First lemme quote you these two bits from chapter 1:
"Most women enjoy talk and regard talking as an important means of keeping in touch, especially with friends and intimates. They use language to establish, nurture and develop personal relationships. Men tend to see language more as a tool for obtaining and conveying information. They see talk as a means to an end, and the end can often be very precisely defined - a decision reached, for instance, some information gained, or a problem resolved. These different perceptions of the main purpose of talk account for a wide variety of differences in the way women and men use language." (p 2 - all emphases in this posting are mine)
"Men's reasons for talking often focus on the content of the talk or its outcome, rather than on how it affects the feelings of others. It is women who rather emphasises this aspect of talk. Women compliment others more often than men do, and they apologise more often than men do too." (p 2)
Or, as someone (ahem) remarked to me the other day: "If you care about interacting instead of lecturing you might consider what I said." Holmes explains that these are the "referential" and "affective" functions of language - one carries information ("It's seven a.m.") and the other expresses feelings ("Sorry to wake you up so early.").

She goes on to say that everyone has "face needs" - the need not to be imposed on, the need to be "liked and admired". When you - when I challenge someone with a bald disagreement, that's a "face-threatening act". (It was this loss of face that used to send me into a terrible panic in online disputes, as recently as racewank '07. "Oh shit, I've fucked this up, everyone laughs at/hates me forever!!!") Defensiveness arises out of the need to "save face" - for example, an older fangirl "pulling rank" on me when I bluntly pointed out she was wrong. (People of lower status are generally more polite to people of higher status.)

Linguists have put forward a variety of explanations for these differences, from the biological (of which I'm personally very sceptical) to socialisation to inequality. Of the latter, Holmes says: "Men's greater social power allows them to define and control situations, and male norms predominate in interaction." (p 8) Add that to the Internet's original male majority, and we have an explanation of why so much Internet discussion was (and is) "masculine" in nature: confrontational, brusque, concerned with winning the argument rather than group bonding or soothing ruffled feathers. Well, that and the urge to save bandwidth.

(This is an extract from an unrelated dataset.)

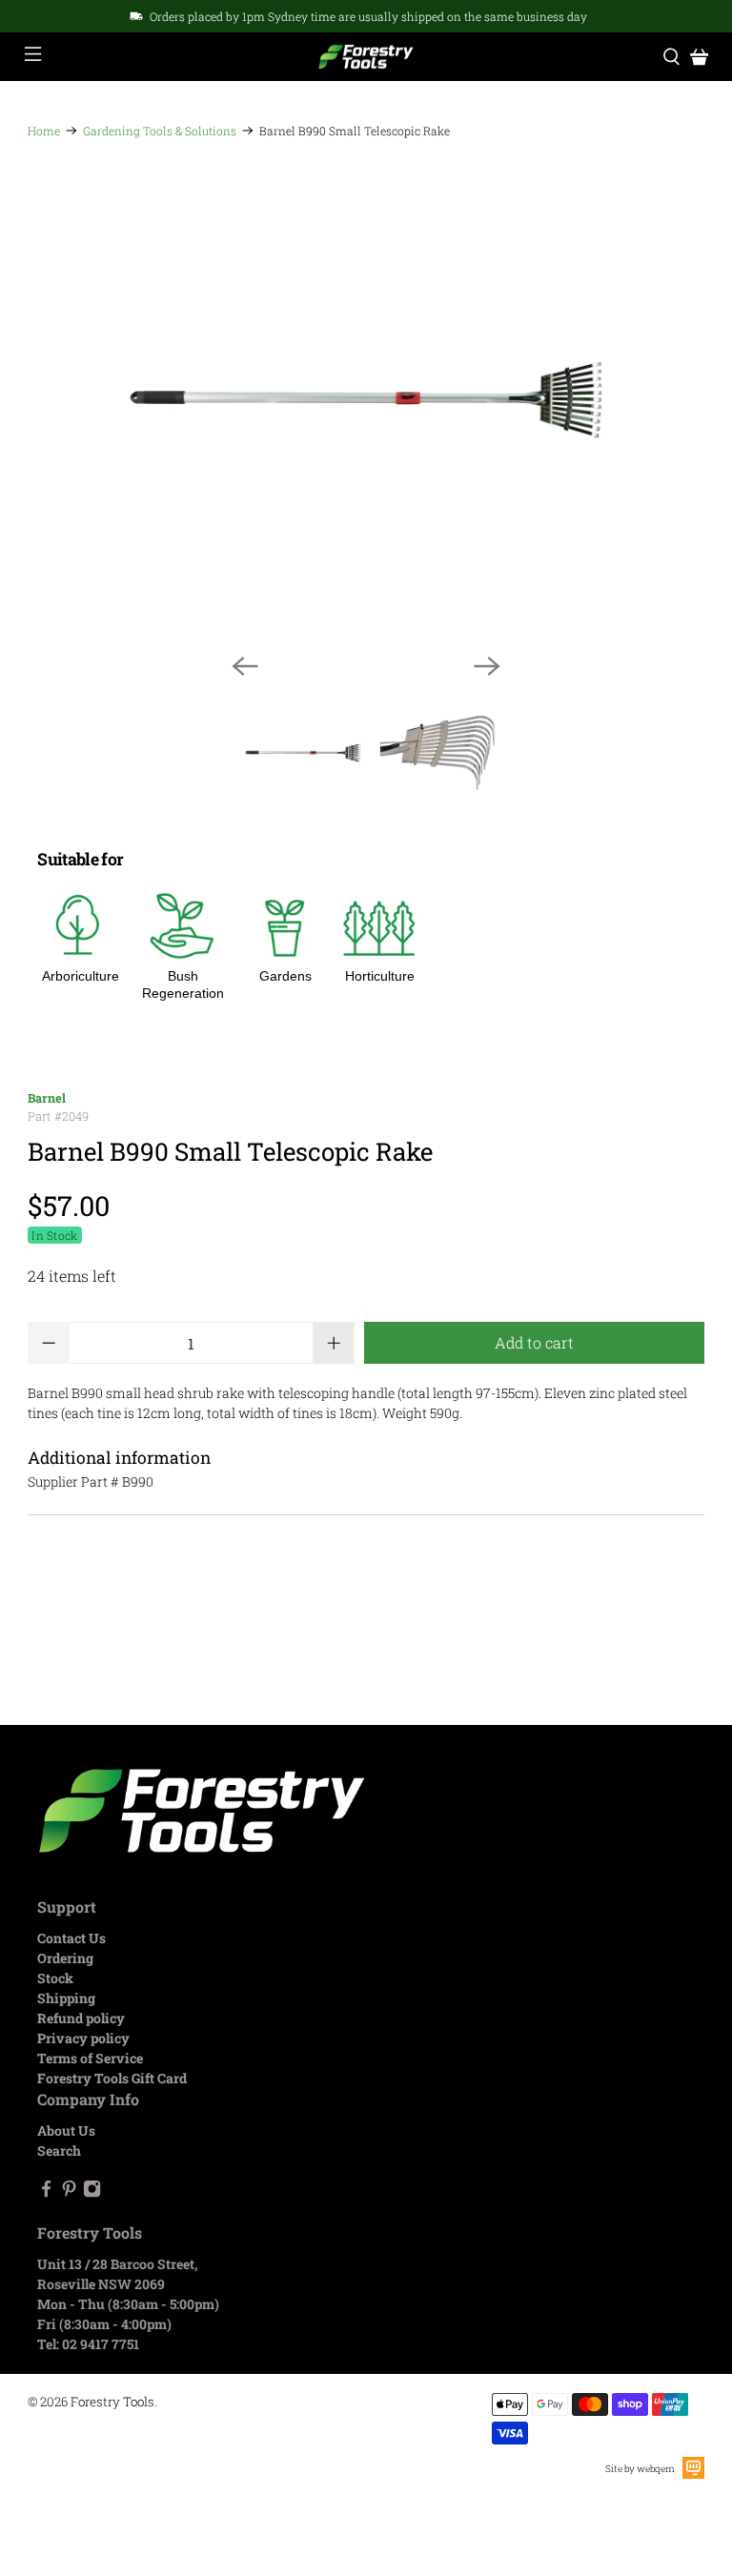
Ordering (65, 1958)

(Lemme see if I can dig up some examples from Usenet. ETA: here's a thread from talk.rape in which I use a blunt style. It's actually a pretty civil discussion, but there's no mucking about reassuring each other. And ETA again: a discussion in which I made an effort to defuse things a bit with compliments and humour.)
dreamer_easy: (feminist)
Browsing through Enterprising Women over on Google Books, I found some evidence to back up one of my hunches: that a lot of fangirls are mutants like me. The author, Camille Bacon-Smith, recounts how many female fans have experienced "scorn" for their "masculine" interests. She describes Star Trek fangirls growing up during a time when, as teenagers, they were expected to give up any tomboy inclinations, and defer to and flatter boys. "Many women in fandom, however, did not make this transition". Some were outcasts because of their physical appearance; some refused to mask their intelligence. Even in fandom, some suffered ostracisation or harassment from male fans. (That said, as a teenager, I was far more bullied by girls than by boys.) It's possible this explains some of the sensitivity around issues of gender and inclusion into which I have poked my thumb.

Some data points on the gender makeup of fandom. Firstly, from Enterprising Women: in 1988, an index of 34,000 Star Trek fanzines included only 4 edited by men, and only 10% of contributors were male. Polls of readers of sexually explicit Trek zines found they were mostly women. Secondly, this list of 80s/90s fanzines gives a snapshot of offline Doctor Who fandom in the UK: there are women editing and writing, but they're a tiny minority.